Red Hat Summit 2007――最終日:授賞式とMoglen

 5月11日、サンディエゴで開催されていた第3回Red Hat Summitが幕を閉じた。この日に予定されていた日程は半日。掉尾を飾ったのは第1回Innovation Awardsの発表式だったが、私はEben Moglenに独占インタビューをしていたため会場には行けなかった。その代わり、世界を変えるための秘法を知ることができた。

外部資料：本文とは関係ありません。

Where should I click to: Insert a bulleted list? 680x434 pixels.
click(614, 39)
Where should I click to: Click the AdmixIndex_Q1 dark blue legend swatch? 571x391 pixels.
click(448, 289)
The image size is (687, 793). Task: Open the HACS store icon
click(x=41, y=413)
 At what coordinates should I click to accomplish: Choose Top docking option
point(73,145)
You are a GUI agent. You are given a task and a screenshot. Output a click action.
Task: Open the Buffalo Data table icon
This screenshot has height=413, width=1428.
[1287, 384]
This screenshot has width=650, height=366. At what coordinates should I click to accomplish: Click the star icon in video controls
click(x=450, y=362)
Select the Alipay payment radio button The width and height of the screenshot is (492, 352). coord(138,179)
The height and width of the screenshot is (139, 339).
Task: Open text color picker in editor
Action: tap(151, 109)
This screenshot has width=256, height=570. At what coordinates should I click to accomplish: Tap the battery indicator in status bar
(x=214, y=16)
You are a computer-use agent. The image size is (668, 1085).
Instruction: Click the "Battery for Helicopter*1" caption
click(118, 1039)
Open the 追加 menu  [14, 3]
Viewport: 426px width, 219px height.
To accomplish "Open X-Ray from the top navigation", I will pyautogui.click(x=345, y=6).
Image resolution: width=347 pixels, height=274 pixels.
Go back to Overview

 Innovation Awardsは、Red Hatの顧客を対象に、6つの分野――Red Hat/JBoss Deployment、Service-Oriented Architecture Implementation、Increased ROI、Ecosystem、Emerging and Leading Edge Technologies、Innovation in Government――ごとに選ばれた一団体に贈られる。第1回の受賞者は、それぞれ、DST Health SolutionsWarner Music GroupProQuest CSAMcKesson Provider TechnologiesComcast CorporationHill Air Force Baseだった。

 Moglen教授は、今会期中2回目となるGPLv3の現状翻訳記事)に関する講演が終了すると、独占インタビューの場に姿を現した。話題になったのは、Free Software Foundationからの別離、Microsoftの法務担当者Brad Smithとの個人的な経緯、Novellとの特許契約を巡るMicrosoftとの交渉、フリーソフトウェアとの関係など。そして、学生やプログラマー、さらにはメディアの周辺にいるリポーターには世界を変える方法について学んでほしいと語った。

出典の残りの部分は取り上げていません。